Los infinitos poderes que se le están concediendo a la jefa del Ejecutivo aniquilarán cualquier intento de insubordinación a sus deseos, propósitos e intereses.
Con la supremacía constitucional que se promueve, ni siquiera estaríamos emulando, por ejemplo, a España que tiene una monarquía parlamentaria, en la cual el rey es el jefe de Estado, pero se rige bajo la figura de un Estado democrático y con auténtica separación de poderes.
Esta extraordinaria concentración de poder sin duda fortalece al oficialismo, pero compromete la estabilidad económica, social y política de México, toda vez que los merados y los inversionistas, además de nuestros principales socios comerciales, se retiran de un régimen que tiene el control absoluto sobre el orden constitucional, lo que representa ante cualquier controversia, el gobierno siempre tendrá la razón, trátese de una expropiación, de una estilización o el retiro de cualquier tipo de concesiones.
Podrá meter a la cárcel a quien quiera y justificar la represión y la violación a los derechos humanos de cualquier opositor.
México ya no vivirá bajo un régimen democrático, sino en un hibrido en donde predomina la autocracia con dos remedos de poder, como serán el Legislativo y el Judicial.
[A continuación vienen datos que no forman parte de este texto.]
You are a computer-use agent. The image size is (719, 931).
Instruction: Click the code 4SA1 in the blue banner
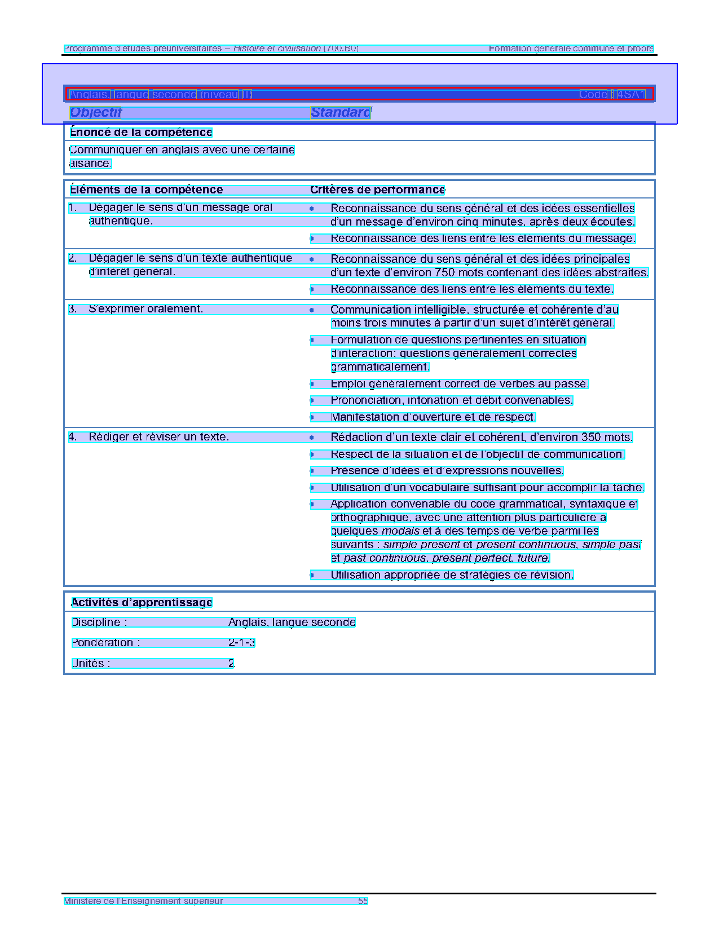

Dice Sheinbaum que en apenas 28 días México ya cambió y le doy la razón, porque destruyó la separación de poderes, el régimen democrático y el respeto a los derechos fundamentales. La falacia de todo para el pueblo y por el pueblo, se refiere solamente a justificar el control total del Estado.
Para efectos prácticos, los partidos políticos son un cero a la izquierda en estos momentos en las Cámaras que integran el Congreso de la Unión. Los medios de comunicación viven bajo asedio. La sociedad civil apenas sale de su desánimo. La oposición debe surgir de acciones individuales. Del coraje de ciudadanos que no están dispuestos a entregar el país a la barbarie.
Si los ha visto o conoce alguno, es el momento de manifestarlo. Su país y su gente los necesita.